I was lucky enough this week to be visited, separately, by two childhood friends whom I have not seen for 20 and 40 years respectively. The years simply fell away and it was as though no time had passed since we had last shared a moment in time. Inevitably talk turned to reminiscence and the people who played a part in our lives as we grew up in Clovelly.
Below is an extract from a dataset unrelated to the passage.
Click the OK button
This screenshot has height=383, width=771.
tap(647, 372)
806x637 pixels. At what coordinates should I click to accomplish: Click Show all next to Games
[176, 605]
Serena moved to Australia, the land of her birth, many years ago and the instant I saw her, the memory of her mother at a similar age flashed before me. I remember her with great fondness, but most of all for the incident with the beetroot. She was cooking a batch of fresh beetroot in the pressure cooker and as I recall, left the kitchen to attend to another household chore and when she came back, the lid had blown off the pressure cooker and purple beetroot juice adorned the ceiling and walls! I have had a phobia about cooking beetroot in pressure cookers ever since and will never, ever combine the two.
Robin lives in Pretoria and we only recently reconnected through FB, and he popped by this afternoon for a walk along the beachfront. He reminded me of the incident of the bushman painting. As kids, we all played on the mountain behind our houses, where there are large outcrops of rock with caves and sheltered overhangs, not to mention puffadders, cobras, dassies, etc. My sister and his sister decided to do some 'bushman paintings' on a very suitable rock and used ordinary kids' watercolours and not inconsiderable artistic talent. The problem was that not long after, our 60+ neighbour, who was a keen walker and Mountain Club member, happened upon this elegant artwork and for some reason better known to himself, rushed home in a froth of excitement to call the museum experts on bushman paintings!
They duly arrived and agreed that it was possibly done by the early inhabitants of the valley who lived in a large cave on the dunes not far away. What a to-do! And how embarrassing for the poor man when Alison and Jill had to confess to being the artists before the fiasco could develop any further! Neighbourly relations were a trifle tense for a while after that, but as you can imagine, we have laughed for years.